42.İlk derece mahkemesinden sonra verilen karar mükellefin lehine olursa
Vergi dairesi ve mükellef tarafından yapılacak bir işlem yoktur. Bu durumda vergi dairesi tüm dava yollarını tüketinceye kadar istinaf ve temyiz yollarına gidecektir. Diğer bir ifadeyle idarenin, kendi aleyhine verilmiş kararı, tüm dava yollarını tüketmeden kabullenmesi mümkün değildir. Benzer durumda öncesinde bin tane davayı kaybetmiş olsa bile idare, istinaf veya temyiz yoluna, kaybedeceğini bile bile mutlaka gidecektir. Bu yolda devam ederken hem yargının hem idarenin bir yandan zamanı tüketilecek, bir yandan da idare vekalet ücreti ödemeye mahkum olacağından kamu zarara uğratılacaktır. Yeter ki istinaf ve temyiz yoluna gitmemek için kimse sorumluluk almak zorunda kalmasın, bundan dolayı soruşturma geçirmesin! Dolayısıyla bütün bu üst yargı yolları tüketilmeden yargı kararı kesinleşmiş olmaz.
43.İlk derece mahkemesinde verilen karar mükellefin aleyhine olursa
İlk derece mahkeme kararını tebliğ alan İdare (vergi dairesi) mükellef hakkında 2 nolu vergi ceza ihbarnamesi düzenleyerek mükellefe tebliğ eder. Bu 2 nolu ihbarnamenin tebliğ alınması ile birlikte vergi artık tahakkuk etmiştir. Tahakkuk eden verginin (3T’nin tamamlanmasından sonra) tahsilat aşamasına geçilebilir. Bu noktadan itibaren mükellefin ödeme veya teminat göstererek taksitlendirme talep etmekten başka bir yolu bulunmamaktadır. Artık mükellefin uzlaşma ve vergi indirimi hakkı kalmamıştır. Bir üst mahkemeden mükellef lehine olumlu karar çıkana kadar mevcut durumda olumlu bir değişiklik olmayacaktır. İlk derece kararından sonra mükellef istinaf yoluna gitmediği, bu hakkını kullanmadığı takdirde yargı kararı ve vergi kesinleşmiş olur.
Mükellefin istinaf mahkemesinden bozma kararı alması halinde, ilk derece vergi mahkemesi kararına istinaden yapılan 2 nolu vergi ceza ihbarnamesi ve buna bağlı verginin tahakkuku işleminin hukuki dayanağı artık ortadan kalkacağından, ilk dava açıldığı duruma geri dönülmüş olacaktır.
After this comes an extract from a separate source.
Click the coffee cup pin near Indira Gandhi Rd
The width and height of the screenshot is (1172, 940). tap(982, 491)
44.İlk derecede kaybettikten sonra istinaf veya temyiz dava aşamalarında mükellef lehine sonuç alınabilir mi?
İlk derece vergi mahkemeleri verecekleri kararda, hem kendi hem de Bölge İdare Mahkemeleri ve Danıştay’ın önceden vermiş olduğu kararları emsal alırlar. Dolayısıyla üst mahkemeden döneceğini, bozulacağını bile bile vergi mahkemeleri karar vermezler. Bu sebeple mükellef hakkında ilk derecede lehe veya aleyhe verilen kararların değişmesi biraz zordur. Adalet Bakanlığının yayınlamış olduğu istatistiklere göre, 2019 yılında yapılan toplam 46.284 istinaf başvurusunun 36.935’i yani %80’i Bölge İdare Mahkemeleri tarafından reddedilmiştir. Bu istinaf başvurularının davacı ve davalılar tarafından yapıldığı unutulmamalıdır.
Bununla birlikte gri alanlarda, yeni mevzuat değişikliklerine bağlı olarak, emsal kararın bulunmadığı, yargı genel içtihadının tam oluşmadığı durumlarda istinaf ve temyiz aşamalarında farklı sonuçlar alınması son derece normaldir.